*EXCERPT TO READ:*
►
Basically, the idea behind precision medicine is very simple: Understanding how your genome works means knowing exactly how to “optimize” your body.
That means health professionals will be able to determine the perfect diet, perfect exercise routine, and of course, the perfect drugs for every patient. You’ll even learn the diseases your body is most susceptible to and how to prevent those.
At the moment, the biotechnology world only has a handful of companies focusing on precision medicine.
One of the leading biotechnology companies in this field is Illumina (ILMN), which focuses on DNA sequencing.
Utilizing its advanced machines, Illumina has been designing treatments to target specific cells in the human body -- and its efforts have been rewarded in recent years.
So far, Illumina stock has been up by 5,791% since its initial public offering back in 2000.
At the moment, Illumina practically controls approximately 80% of the next-generation sequencing space geared towards human genome analysis.
The key to its success is the company’s move to zero in on short-read data sequencing, which has been known as the cheapest, quickest, and most accurate service available in the market.
◄
*RECORDS SUPPLIED:*
►
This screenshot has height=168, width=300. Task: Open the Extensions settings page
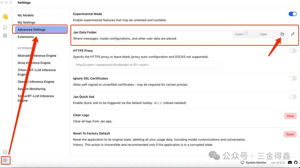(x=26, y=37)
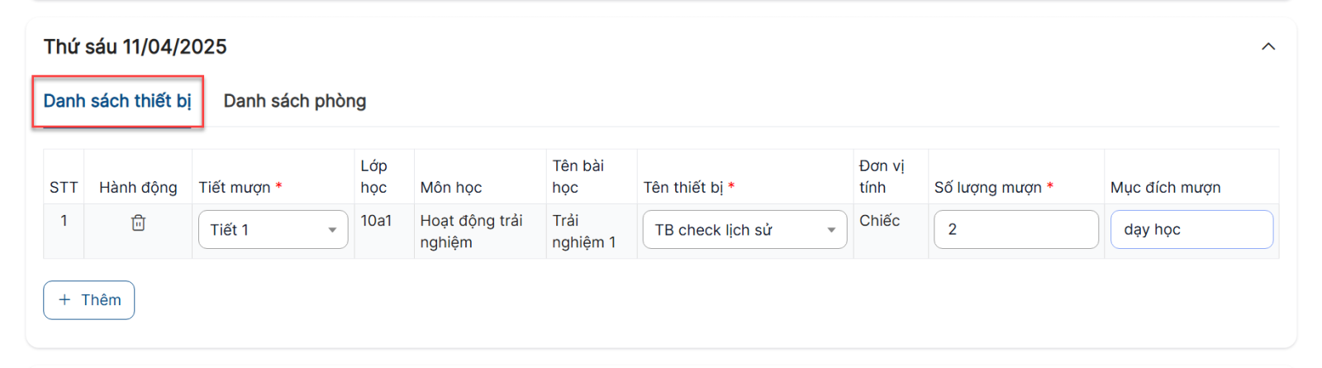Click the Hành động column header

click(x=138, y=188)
◄
►
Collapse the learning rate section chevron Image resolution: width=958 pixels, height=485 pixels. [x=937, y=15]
◄
*HOW TO COMPLETE THIS TASK:*
Echo the passage on precision medicine word for word, between "Basically, the idea" and "in recent years.", inclusive. The records were taken from a different source than the text.

*ANSWER SPACE:*
Basically, the idea behind precision medicine is very simple: Understanding how your genome works means knowing exactly how to “optimize” your body.
That means health professionals will be able to determine the perfect diet, perfect exercise routine, and of course, the perfect drugs for every patient. You’ll even learn the diseases your body is most susceptible to and how to prevent those.
At the moment, the biotechnology world only has a handful of companies focusing on precision medicine.
One of the leading biotechnology companies in this field is Illumina (ILMN), which focuses on DNA sequencing.
Utilizing its advanced machines, Illumina has been designing treatments to target specific cells in the human body -- and its efforts have been rewarded in recent years.